Mar Athanasios College for Advanced Studies Tiruvalla (MACFAST) is a premiere research institute in Pathanamthitta,Kerala, India established in 2001. The college offers specially designed courses in business management, information technology and bio sciences.

Top MBA College in Kerala Providing Quality education and placements support.

History
MACFAST is owned and managed by the Corporate Educational Agency of the Catholic Archdiocese of Tiruvalla. The president is Thomas Mar Koorilos. It is located in the town of Tiruvalla, Kerala. As part of its mission to prepare students to meet the demands of the corporate and scientific world, the institute has established the MACFAST Centre for Research and Development (MCRD), offering Ph.D. programmes in the biosciences.
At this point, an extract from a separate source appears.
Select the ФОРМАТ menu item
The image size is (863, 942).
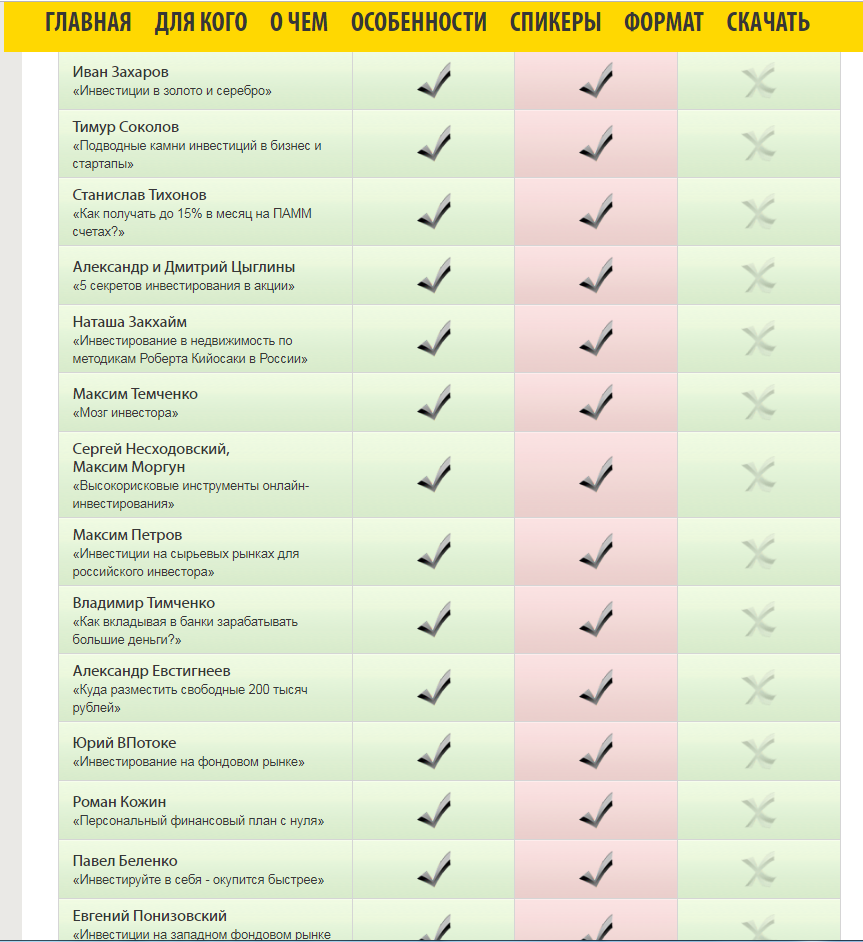664,22
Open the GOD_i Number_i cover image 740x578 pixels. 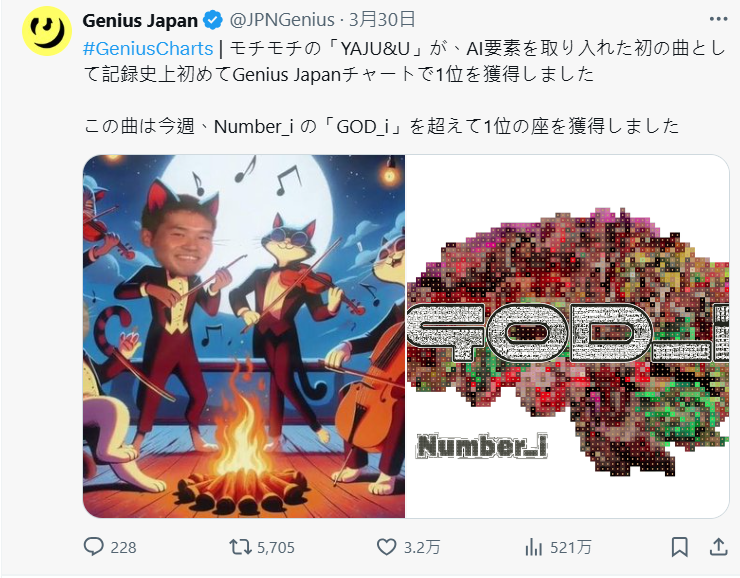[x=568, y=336]
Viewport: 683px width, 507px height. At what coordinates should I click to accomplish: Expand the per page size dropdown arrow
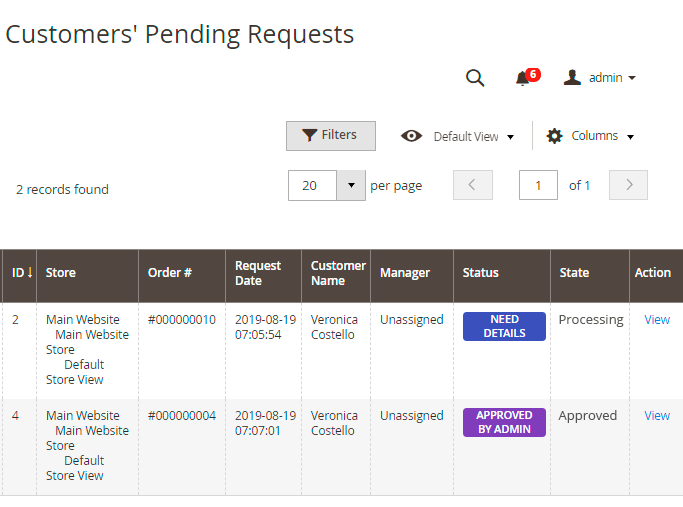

A research journal, Journal of Science, Technology and Management (JSTM), has been published since 2008. MACFAST owns an on-campus Community Radio Station. Radio MACFAST 90.4 is the first on-campus community radio in Kerala.

MACFAST Industry Interface (MII) was established in 2010.

MACFAST officially inaugurated Clean And Green City -Tiruvalla Project  on 1 November 2010 and  on 13 February 2011 the Concept Paper on the Project was released and presented to Mr. TKA Nair, the Principal Secretary to the Prime Minister of India.

In 2011, the college was declared as having the State's largest solar powered campus, by the Kerala Electricity Minister Aryadan Mohammed. The system contains 27,600 Watts panels, 30 kW bi-directional charger which functions as an inverter with grid-tie capability. The system also has a four-member charge controller, a 19-inch rack and a central monitoring device package.

The UNAI (United Nations Academic Impact) and the UNHATE Foundation have selected an institution each from 10 countries for implementing the project aimed at facilitating secondary and tertiary education for indigenous women in the year 2015. MACFAST was the only B-School selected from India for implementing this program during that year. MACFAST in association with the  UNAI and the UNHATE Foundation, is providing educational support and guidance to 20 girls from remote villages in Kerala to realise their ambitions of higher education.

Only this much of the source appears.